Generally I think this looks good though

examples/deploy_ecs/Dockerfile_pipelines
23–24 ↗(On Diff #39203)

can this be set in the docker-compose file instead (this comment probably applies to the deploy_docker example as well)

examples/deploy_ecs/README.md
20

we might want to clarify here how this would work when you have more than one repository location? 'pipelines' was intended to be an example name in the docker-compose example

This revision is now accepted and ready to land.Wed, Jun 9, 2:08 PM

I (and I think users as well) would benefit from a description of how and why this compose differs from the deploy_docker example (postgres? different image name scheme?). It would be super cool if the only difference between this and the deploy_docker example were a different dagster.yaml, maybe attached via a volume mount rather than baked in to the image.

yeah to johann's point - the docker-compose setup here is basically identical other than that the image comes from $REGISTRY_URL right? (and the RunLauncher will be an ECSRunLauncher eventually - although will that similarly be able to use the DockerRunLauncher with different Docker creds do you think?)

I don't think they necessarily need to share code, but making the difference clear seems like a good idea

I don't know yet if the ECSRunLauncher is actually going to share any of the mechanics of the DockerRunLauncher because doing so will probably require us to mount the Docker socket as a volume. I'd be a little surprised if we can do this in ECS and I have a hunch we'll probably need to spin up new tasks via the ECS API.

So the differences are basically:

  • no network definitions (just letting ECS take care of that for us so that it sets up things like service discovery using its defaults)
  • images come from the ECR repository
  • not exposing the docker socket

I could be wrong but I think a lot of users will want to use RDS. Is postgres just for ease of trying things out?

Yeah, that's my assumption too. I'm including it for the same reason that the Helm charts include it - ease of getting up and running with an expectation that people will switch to their own database.
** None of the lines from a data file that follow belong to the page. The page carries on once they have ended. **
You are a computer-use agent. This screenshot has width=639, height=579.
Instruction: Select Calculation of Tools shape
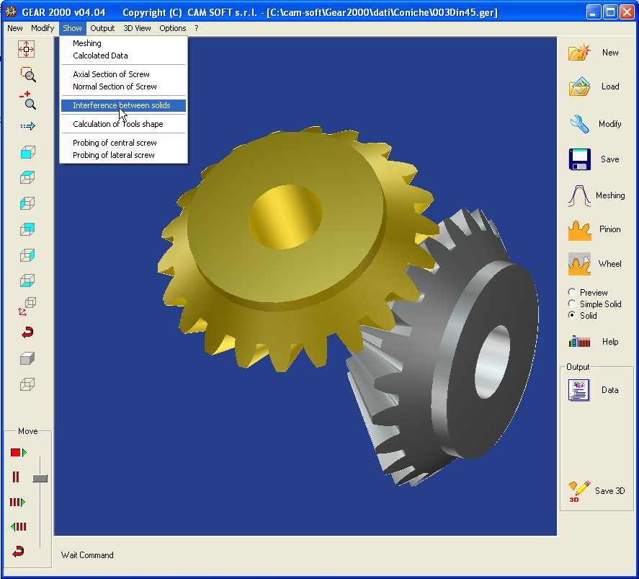(118, 124)
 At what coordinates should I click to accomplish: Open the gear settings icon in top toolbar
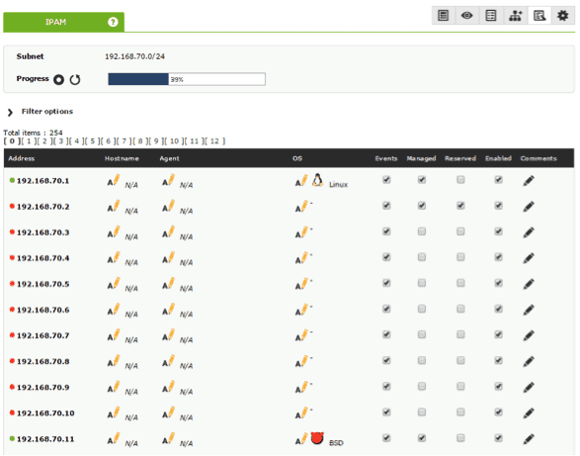click(x=563, y=16)
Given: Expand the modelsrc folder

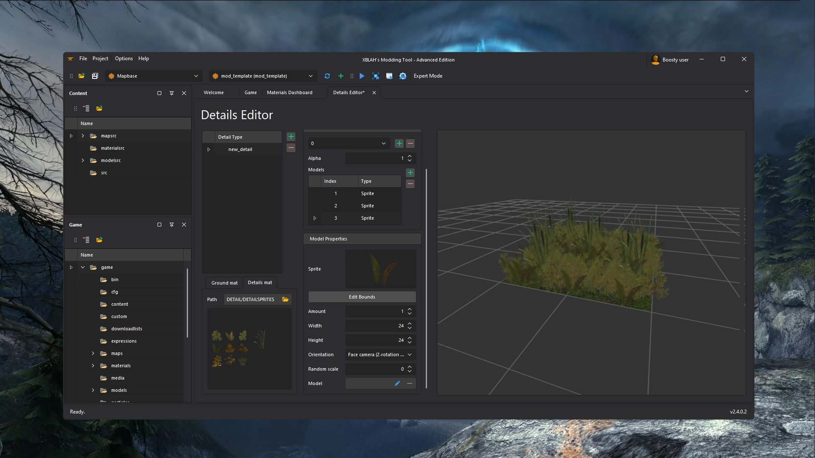Looking at the screenshot, I should [x=83, y=160].
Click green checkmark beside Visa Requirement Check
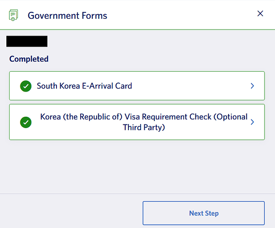This screenshot has width=275, height=228. click(x=26, y=122)
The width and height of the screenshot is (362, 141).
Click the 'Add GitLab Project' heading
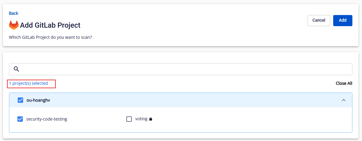(50, 25)
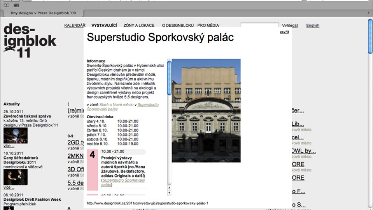Screen dimensions: 373x210
Task: Open the PRO MÉDIA menu item
Action: click(208, 26)
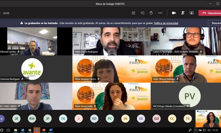The height and width of the screenshot is (133, 221).
Task: Open the participants list panel
Action: tap(133, 13)
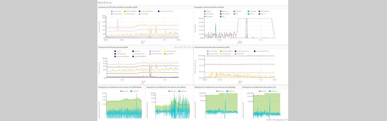Click the pencil edit icon in CPU por processo toolbar

pyautogui.click(x=183, y=47)

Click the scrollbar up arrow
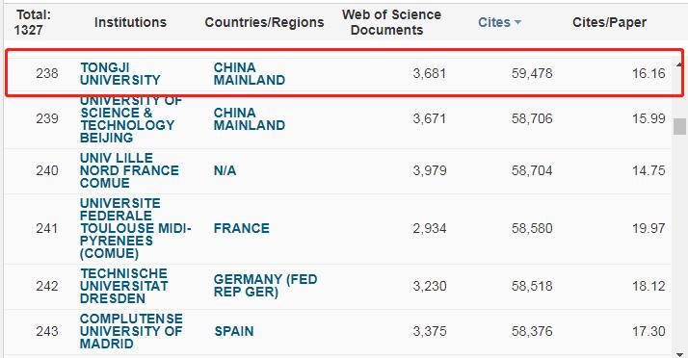click(x=679, y=64)
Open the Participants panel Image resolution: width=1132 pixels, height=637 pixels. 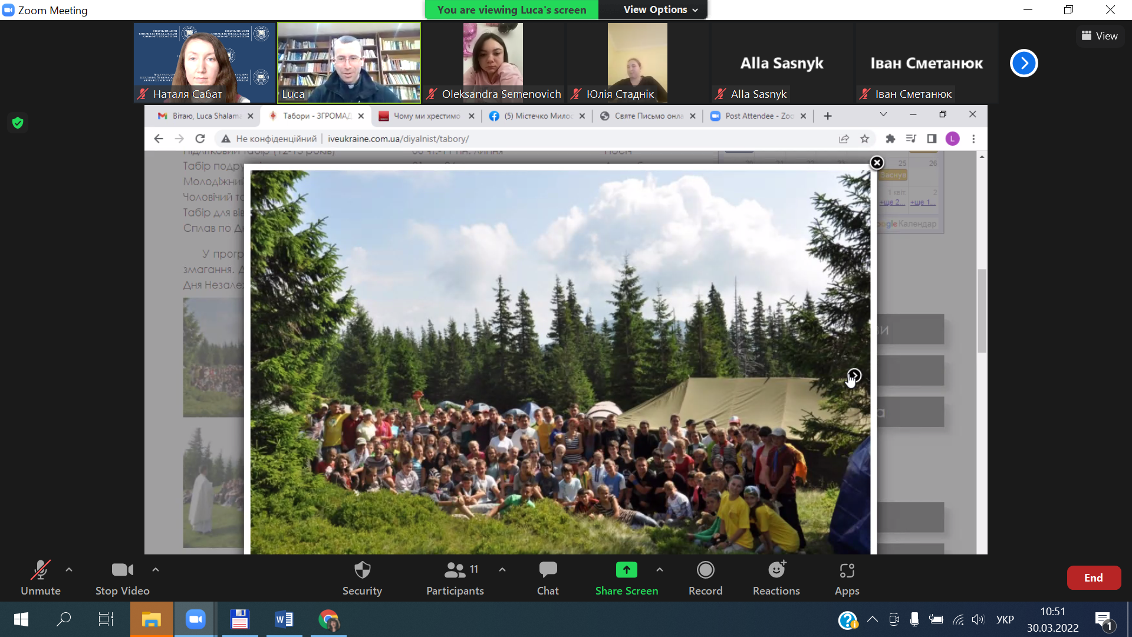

I was considering adding a "Next steps" section with some high level instructions on what you might want to do to get this production ready.

examples/deploy_ecs/Dockerfile_pipelines
23–24 ↗(On Diff #39203)

👍

examples/deploy_ecs/README.md
20

Yeah - I can make it more clear that this is a general recipe for making your images available to ECR but that you can provide your own images and create your own repositories (and that you don't even need to use ECR - you can use whatever Docker registry you want)

cherrypick onto a branch that has the EcsRunLauncher

don't run tests (because none exist yet)

jordansanders retitled this revision from [RFC] Add a reference deployment for ECS to Add a reference deployment for ECS.
jordansanders edited the summary of this revision. (Show Details)

Clean up documentation, use a multi-stage dockerfile, attempt to fix tox.

examples/deploy_ecs/Dockerfile
2

@dgibson I noticed you're making some changes to the "deploy docker" example https://dagster.phacility.com/D8485.

Thoughts on this approach to using a multi-stage build instead of multiple similar dockerfiles? If we like it, we might want to make a similar change there as well.

examples/deploy_ecs/Dockerfile
2

i don't feel super strongly either way- I expect users to be rebuilding the pipelines image much more frequently than the 'system' ones like dagit and dagster since it contains their code, but that doesn't seem incompatible with this

Add a simple test to satisfy tox. Otherwise, pytest raises exit code 5 (no tests collected) so tox fails the build.

This revision was automatically updated to reflect the committed changes.